▸ Exercise prompt
Show every line of the data where the word "agent" can be found.

━━━━━ Extracted information

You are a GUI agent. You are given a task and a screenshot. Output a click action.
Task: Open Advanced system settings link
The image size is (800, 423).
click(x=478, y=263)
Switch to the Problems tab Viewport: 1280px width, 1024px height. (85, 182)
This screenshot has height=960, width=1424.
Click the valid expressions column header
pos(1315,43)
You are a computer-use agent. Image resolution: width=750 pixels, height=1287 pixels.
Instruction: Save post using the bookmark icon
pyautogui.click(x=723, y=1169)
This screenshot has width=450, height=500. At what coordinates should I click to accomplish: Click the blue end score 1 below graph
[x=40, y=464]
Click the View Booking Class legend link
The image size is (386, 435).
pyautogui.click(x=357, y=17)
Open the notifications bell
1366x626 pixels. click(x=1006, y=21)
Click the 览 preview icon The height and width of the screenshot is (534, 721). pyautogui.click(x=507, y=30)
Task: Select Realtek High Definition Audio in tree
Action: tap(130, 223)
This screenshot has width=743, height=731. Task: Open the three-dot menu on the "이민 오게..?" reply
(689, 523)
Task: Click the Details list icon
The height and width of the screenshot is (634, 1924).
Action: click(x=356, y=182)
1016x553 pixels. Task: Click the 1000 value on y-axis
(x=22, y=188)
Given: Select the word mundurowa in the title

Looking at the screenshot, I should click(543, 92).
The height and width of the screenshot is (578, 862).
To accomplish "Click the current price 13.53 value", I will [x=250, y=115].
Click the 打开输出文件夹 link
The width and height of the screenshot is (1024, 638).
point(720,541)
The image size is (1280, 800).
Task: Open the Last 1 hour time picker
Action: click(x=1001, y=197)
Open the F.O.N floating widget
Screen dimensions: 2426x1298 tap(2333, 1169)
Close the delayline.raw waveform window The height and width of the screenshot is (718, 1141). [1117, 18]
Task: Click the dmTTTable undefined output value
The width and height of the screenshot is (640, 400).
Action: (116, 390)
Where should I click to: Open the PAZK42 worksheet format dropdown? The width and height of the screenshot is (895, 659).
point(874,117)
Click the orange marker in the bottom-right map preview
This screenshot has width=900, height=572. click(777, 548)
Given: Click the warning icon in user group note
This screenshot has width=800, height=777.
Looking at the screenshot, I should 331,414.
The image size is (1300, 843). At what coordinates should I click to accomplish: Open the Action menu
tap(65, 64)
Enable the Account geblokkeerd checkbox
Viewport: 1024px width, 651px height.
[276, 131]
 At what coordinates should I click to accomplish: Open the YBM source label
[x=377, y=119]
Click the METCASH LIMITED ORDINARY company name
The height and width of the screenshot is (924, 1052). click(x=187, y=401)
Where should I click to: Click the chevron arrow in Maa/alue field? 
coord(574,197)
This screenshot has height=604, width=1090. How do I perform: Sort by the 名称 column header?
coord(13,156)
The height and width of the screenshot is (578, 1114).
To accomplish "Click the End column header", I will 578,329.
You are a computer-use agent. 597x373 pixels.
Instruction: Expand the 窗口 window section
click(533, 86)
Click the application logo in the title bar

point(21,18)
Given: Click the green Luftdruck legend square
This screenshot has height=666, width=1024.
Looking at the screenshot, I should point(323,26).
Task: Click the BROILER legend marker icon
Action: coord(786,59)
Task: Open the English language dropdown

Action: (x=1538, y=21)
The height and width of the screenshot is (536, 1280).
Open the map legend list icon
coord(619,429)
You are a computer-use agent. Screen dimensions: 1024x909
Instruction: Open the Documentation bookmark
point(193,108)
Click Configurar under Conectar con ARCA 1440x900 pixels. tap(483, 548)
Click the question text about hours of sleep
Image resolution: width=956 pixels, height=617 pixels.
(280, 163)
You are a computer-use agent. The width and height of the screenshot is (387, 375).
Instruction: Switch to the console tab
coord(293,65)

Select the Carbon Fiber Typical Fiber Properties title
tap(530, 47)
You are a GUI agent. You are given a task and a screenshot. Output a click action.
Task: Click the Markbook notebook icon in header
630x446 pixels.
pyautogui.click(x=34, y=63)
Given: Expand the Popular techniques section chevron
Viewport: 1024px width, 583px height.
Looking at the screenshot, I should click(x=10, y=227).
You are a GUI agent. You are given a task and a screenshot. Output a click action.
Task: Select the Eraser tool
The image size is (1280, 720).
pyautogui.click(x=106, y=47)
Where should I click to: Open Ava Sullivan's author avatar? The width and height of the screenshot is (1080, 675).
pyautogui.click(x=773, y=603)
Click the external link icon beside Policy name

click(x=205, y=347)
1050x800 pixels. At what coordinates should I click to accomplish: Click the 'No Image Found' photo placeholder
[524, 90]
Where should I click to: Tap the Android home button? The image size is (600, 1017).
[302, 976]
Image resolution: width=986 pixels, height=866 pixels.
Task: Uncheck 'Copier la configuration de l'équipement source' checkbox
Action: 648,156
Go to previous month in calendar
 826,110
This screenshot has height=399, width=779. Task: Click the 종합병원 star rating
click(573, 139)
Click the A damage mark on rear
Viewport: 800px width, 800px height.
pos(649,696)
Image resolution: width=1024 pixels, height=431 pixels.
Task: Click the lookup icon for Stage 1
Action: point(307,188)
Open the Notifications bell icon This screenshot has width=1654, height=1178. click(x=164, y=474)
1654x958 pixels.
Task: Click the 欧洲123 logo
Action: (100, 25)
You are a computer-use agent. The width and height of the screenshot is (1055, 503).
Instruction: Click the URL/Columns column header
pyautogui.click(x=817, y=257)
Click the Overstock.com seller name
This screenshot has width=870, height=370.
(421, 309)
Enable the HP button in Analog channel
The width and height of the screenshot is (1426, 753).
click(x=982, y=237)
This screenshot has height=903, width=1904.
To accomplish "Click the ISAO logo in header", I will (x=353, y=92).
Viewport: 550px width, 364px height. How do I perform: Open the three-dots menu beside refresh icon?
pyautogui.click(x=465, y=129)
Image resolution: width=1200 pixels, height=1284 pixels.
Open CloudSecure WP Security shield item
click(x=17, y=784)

━━━━━━━━━━

▸ Task response
You are a GUI agent. You are given a task and a screenshot. Output a click action.
You are a computer-use agent. Image resolution: width=750 pixels, height=1287 pixels.
You are a computer-use agent. 597x373 pixels.
You are a computer-use agent. Screen dimensions: 1024x909
You are a computer-use agent. The width and height of the screenshot is (387, 375).
You are a GUI agent. You are given a task and a screenshot. Output a click action.
You are a GUI agent. You are given a task and a screenshot. Output a click action.
You are a computer-use agent. The width and height of the screenshot is (1055, 503).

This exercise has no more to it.